[Start of section]

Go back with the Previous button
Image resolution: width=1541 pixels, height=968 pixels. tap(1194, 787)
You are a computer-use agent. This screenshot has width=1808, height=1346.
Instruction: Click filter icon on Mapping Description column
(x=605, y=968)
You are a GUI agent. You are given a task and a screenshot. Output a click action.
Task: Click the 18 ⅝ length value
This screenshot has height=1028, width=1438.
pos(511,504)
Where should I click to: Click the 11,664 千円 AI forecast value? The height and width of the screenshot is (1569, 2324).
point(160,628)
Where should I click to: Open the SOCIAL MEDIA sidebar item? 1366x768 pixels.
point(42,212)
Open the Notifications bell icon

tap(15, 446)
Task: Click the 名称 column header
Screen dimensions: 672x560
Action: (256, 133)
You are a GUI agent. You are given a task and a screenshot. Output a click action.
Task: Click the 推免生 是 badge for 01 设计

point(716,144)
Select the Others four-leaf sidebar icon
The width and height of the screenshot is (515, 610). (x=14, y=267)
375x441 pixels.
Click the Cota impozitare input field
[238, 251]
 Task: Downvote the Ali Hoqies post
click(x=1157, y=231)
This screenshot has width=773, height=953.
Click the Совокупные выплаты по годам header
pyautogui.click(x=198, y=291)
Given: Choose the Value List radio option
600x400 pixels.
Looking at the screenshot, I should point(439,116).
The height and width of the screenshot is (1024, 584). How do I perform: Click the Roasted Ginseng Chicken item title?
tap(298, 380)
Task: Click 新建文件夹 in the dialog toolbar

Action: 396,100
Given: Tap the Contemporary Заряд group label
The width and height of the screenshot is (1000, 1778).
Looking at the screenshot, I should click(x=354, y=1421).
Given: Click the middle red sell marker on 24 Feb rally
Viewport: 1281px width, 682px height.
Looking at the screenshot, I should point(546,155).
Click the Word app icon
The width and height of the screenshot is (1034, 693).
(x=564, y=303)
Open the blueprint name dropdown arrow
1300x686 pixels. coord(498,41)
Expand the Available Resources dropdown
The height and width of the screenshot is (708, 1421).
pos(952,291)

[End of section]

### EXERCISE OBJECTIVE
Copy verbatim, from the listing above, each line from the one containing "The height and width of the screenshot is (1024, 584)." down to the one containing "Given: Tap the Contemporary Заряд group label", inclusive.

### OUTPUT BELOW
The height and width of the screenshot is (1024, 584). How do I perform: Click the Roasted Ginseng Chicken item title?
tap(298, 380)
Task: Click 新建文件夹 in the dialog toolbar

Action: 396,100
Given: Tap the Contemporary Заряд group label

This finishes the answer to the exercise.